FTP service of Microsoft IIS 5 and 6 vulnerable to attacks - Update 2
An exploit which allegedly enables attackers to obtain system privileges on a Microsoft server via its FTP service has appeared on the Full Disclosure mailing list. According to its author, "Kingcope", the vulnerability affects the FTP service of Microsoft's Internet Information Services 5 server suite, and apparently even affects version 6, which has "Stack Cookie Protection". No patch for the vulnerability is available so far.

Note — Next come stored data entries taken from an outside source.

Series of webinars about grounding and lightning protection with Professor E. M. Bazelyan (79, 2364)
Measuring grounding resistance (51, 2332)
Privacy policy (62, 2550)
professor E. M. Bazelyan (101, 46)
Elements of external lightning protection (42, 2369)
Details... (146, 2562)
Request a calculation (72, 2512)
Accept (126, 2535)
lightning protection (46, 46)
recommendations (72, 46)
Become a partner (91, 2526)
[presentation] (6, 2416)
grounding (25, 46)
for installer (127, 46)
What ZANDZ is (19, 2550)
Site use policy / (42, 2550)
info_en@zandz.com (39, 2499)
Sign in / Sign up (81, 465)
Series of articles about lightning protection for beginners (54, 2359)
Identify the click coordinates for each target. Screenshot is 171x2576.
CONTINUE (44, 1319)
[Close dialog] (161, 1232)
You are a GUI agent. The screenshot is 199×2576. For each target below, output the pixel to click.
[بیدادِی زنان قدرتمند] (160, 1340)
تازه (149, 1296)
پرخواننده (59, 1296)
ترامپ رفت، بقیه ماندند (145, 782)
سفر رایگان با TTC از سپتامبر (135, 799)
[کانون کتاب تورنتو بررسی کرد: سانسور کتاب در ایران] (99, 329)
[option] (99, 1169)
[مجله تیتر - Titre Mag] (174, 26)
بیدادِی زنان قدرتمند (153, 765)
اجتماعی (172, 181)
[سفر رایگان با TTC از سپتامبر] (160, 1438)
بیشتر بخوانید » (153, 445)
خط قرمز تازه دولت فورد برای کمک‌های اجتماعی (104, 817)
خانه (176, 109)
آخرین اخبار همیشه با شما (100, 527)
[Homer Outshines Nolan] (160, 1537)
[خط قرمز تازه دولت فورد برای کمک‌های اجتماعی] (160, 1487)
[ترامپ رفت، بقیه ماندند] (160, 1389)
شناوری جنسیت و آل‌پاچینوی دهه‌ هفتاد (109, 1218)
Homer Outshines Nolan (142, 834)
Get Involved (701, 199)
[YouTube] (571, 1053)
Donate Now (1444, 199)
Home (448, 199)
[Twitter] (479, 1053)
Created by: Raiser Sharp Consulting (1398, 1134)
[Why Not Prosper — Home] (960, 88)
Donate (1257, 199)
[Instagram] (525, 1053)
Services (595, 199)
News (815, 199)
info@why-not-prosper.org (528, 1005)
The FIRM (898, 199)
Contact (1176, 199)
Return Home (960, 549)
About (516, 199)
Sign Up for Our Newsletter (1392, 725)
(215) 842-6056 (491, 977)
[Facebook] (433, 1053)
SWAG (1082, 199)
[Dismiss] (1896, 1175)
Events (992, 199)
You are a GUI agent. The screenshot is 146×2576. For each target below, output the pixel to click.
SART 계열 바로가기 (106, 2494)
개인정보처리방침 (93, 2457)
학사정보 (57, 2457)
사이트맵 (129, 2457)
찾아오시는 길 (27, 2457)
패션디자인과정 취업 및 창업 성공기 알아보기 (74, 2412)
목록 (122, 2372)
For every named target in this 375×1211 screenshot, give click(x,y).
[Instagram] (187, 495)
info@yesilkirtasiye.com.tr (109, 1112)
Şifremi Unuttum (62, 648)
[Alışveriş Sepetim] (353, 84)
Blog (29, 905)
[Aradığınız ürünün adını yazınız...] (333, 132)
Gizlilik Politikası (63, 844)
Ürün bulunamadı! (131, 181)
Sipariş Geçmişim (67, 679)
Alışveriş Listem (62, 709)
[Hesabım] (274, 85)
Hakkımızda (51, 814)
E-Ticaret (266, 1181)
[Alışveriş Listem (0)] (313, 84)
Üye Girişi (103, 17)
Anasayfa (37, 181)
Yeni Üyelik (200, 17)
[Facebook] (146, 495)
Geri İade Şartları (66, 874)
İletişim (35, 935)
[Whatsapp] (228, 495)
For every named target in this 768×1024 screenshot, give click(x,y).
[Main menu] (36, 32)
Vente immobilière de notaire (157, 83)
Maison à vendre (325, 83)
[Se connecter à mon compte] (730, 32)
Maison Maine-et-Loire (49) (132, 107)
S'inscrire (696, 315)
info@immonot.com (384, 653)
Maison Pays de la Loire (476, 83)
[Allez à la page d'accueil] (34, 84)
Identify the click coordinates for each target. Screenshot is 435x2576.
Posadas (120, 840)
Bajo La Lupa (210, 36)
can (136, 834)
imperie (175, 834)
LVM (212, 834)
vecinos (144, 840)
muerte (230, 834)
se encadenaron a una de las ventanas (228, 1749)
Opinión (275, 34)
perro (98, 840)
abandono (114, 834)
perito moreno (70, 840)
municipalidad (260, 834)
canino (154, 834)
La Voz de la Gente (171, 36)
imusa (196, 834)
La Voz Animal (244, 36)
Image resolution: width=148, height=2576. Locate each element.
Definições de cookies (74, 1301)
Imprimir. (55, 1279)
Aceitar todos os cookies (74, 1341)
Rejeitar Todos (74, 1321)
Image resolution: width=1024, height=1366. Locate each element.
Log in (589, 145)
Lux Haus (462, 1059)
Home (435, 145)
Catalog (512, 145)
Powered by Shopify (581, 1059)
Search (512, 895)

The source code of the exploit was published as a PDF file. First reports by independent security experts have confirmed that it is functional. The exploit contains shell code which is tailored for Windows 2000 and uses an anonymous FTP log-in to connect to the server under attack. It creates two directories on this server, via the MKD command. The actual attack appears to be triggered by the NLST (name list) command for displaying the content of a directory. Since the exploit's exact operating principles are as yet unknown, the only apparent way of reliably protecting vulnerable systems is to grant FTP access to trusted users only.
Update - The exploit is apparently real; the makers of the Backtrack security distribution experimented with the exploit and created an enhanced version that opens a listening port on a fully patched Windows 2000 system running IIS 5. They demonstrate that enhanced version in a video.
A script for Nmap has been developed by Belgian security expert Xavier Mertens to detect vulnerable systems; the script scans for Microsoft ftpd servers with anonymous access which allow the MKDIR command to be executed.
However, a working exploit for IIS6 has yet to be found. Microsoft has not yet commented on the issue.
Update 2 - Microsoft have confirmed to heise Security, The H's associates in Germany, that there is a problem and that they are working on the issue. The company says that there are no signs that the vulnerability has been used to attack customers. US-CERT has released an vulnerability note and advises administrators to disable write access for anonymous FTP users to limit the ability of an attacker to trigger the vulnerability.